CNC machining is the most up-to-date method of computer numerical control machining. Because of this, the milling machines used to machine a block of material into a component are automated and controlled by a computer. The absence of a mold lowers the cost and time of production while also allowing for the production of similar components from the appropriate material. As a result, it has been the method of choice for unit productions, such as visual and functional testing.
A Brief History of CNC Machining
CNC machining is based on a machining process that was first established in the 18th Century and is still in use today. Rather than handcrafted procedures, the first "turning the machine with a metal frame" was created in 1751, marking the beginning of a lengthy succession of machines aimed at creating more accurate actions mechanically than are feasible with handcrafted methods. This marked the beginning of the industrialization process in the United States.
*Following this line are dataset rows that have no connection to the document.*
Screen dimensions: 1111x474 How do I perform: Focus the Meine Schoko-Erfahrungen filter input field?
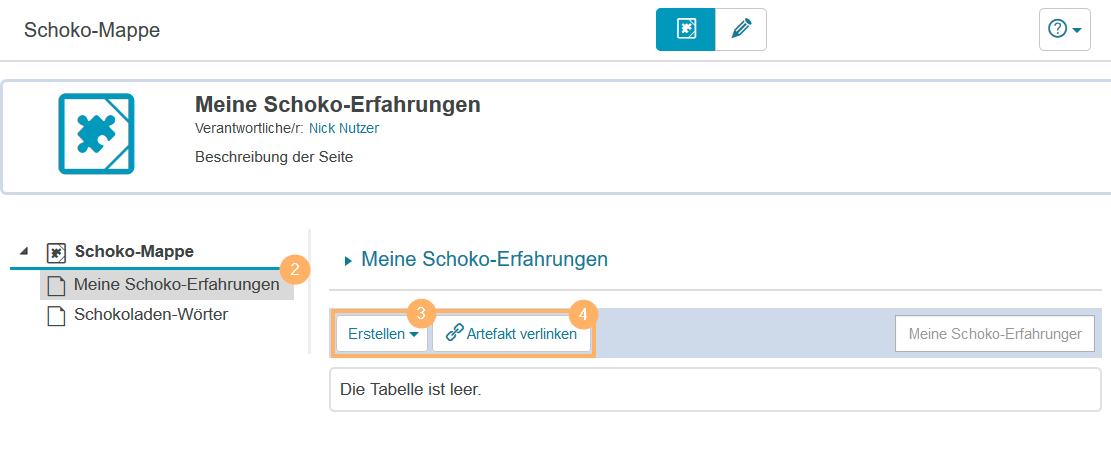994,334
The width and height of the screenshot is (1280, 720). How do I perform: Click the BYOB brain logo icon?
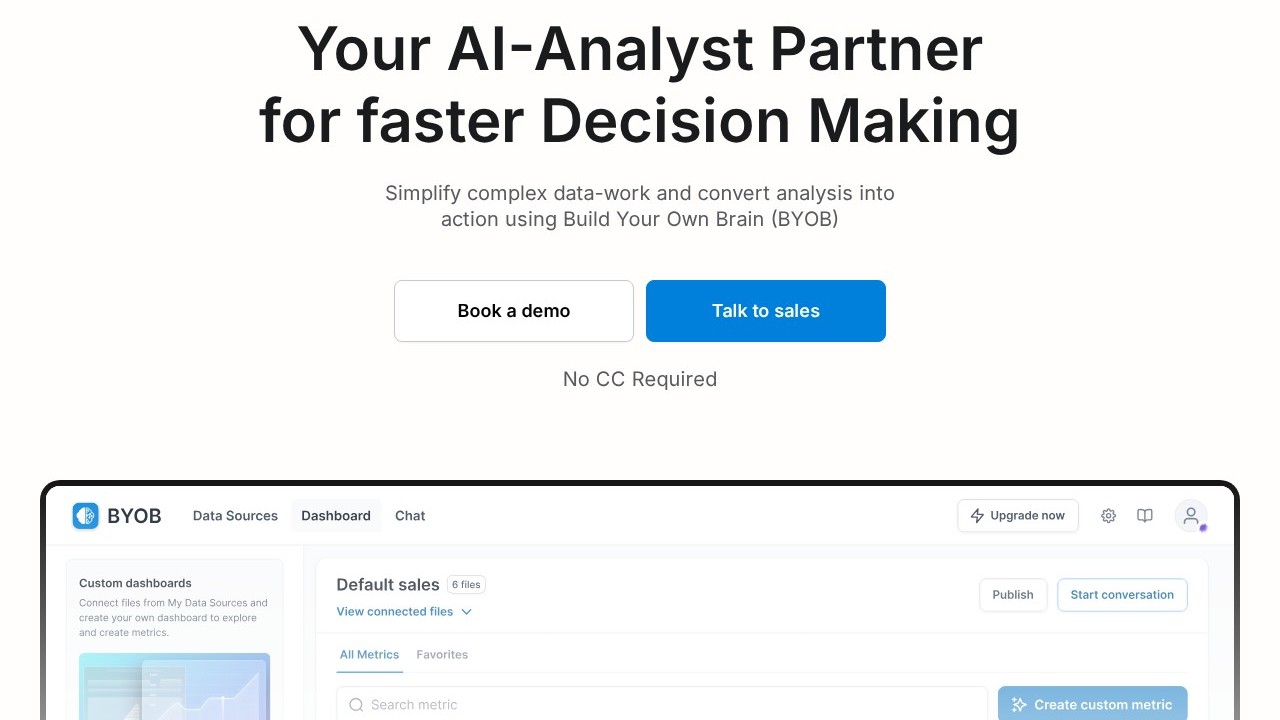(x=86, y=516)
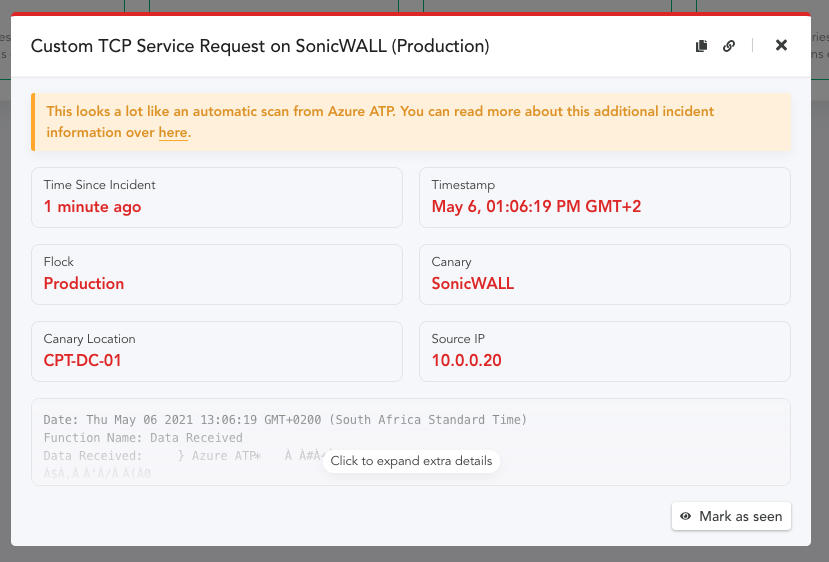Click the Source IP 10.0.0.20 value
This screenshot has width=829, height=562.
466,361
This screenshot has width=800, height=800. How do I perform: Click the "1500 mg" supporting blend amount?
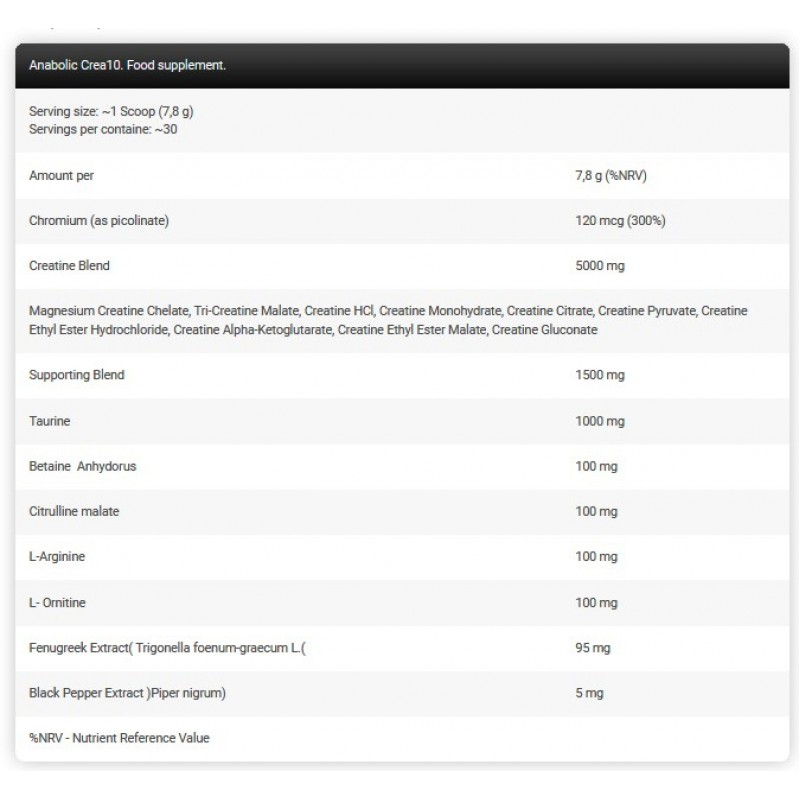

However, it was not until the Cold War that the issue of the rise of automation was brought up again. At the time, the business Parsons Works was tasked by the United States Navy with increasing the productivity of their helicopter blade production line. The axes of the machines used to manufacture these blades were then motorized by John T. Parsons. Working with IBM, he investigated the feasibility of operating these devices through the use of a computer. This was the beginning point for the computer-controlled numerically controlled machining process.
In 1952, Richard Kegg, in cooperation with the Massachusetts Institute of Technology (MIT), created the Cincinnati Milacron Hydrotel, which was the world's first CNC milling machine. His first patent for a “Motor Controlled Apparatus for Positioning Machine Tool” was submitted in 1958, five years after his first. This marked the beginning of the commercialization of this technology.
CNC machining is defined as follows:
Plastic CNC machining is characterized by the fact that the machining function is controlled by a program that controls the motions of tools on the block to be machined. While milling, it specifies the axis of rotation of the milling cutter, and during turning, it defines the axis of rotation of the component. Fully automated and computer-controlled, the milling machine has three or five axes and can cut a variety of materials.
The 3D file that is input into the computer specifies the path that the milling cutter will take in order to cut the required portion from the block. In order to accommodate small-scale manufacturing (one to ten pieces), this approach is classified as a "subtractive" method, which means it is both quick and affordable.
As a result, because the economies of scale are so minimal, this approach is not suggested for medium or large series production. Because the parts are similar and made of the appropriate material, it is well suited for small-scale manufacturing of up to 10 pieces for visual and functional testing purposes. A variety of finishes are also available.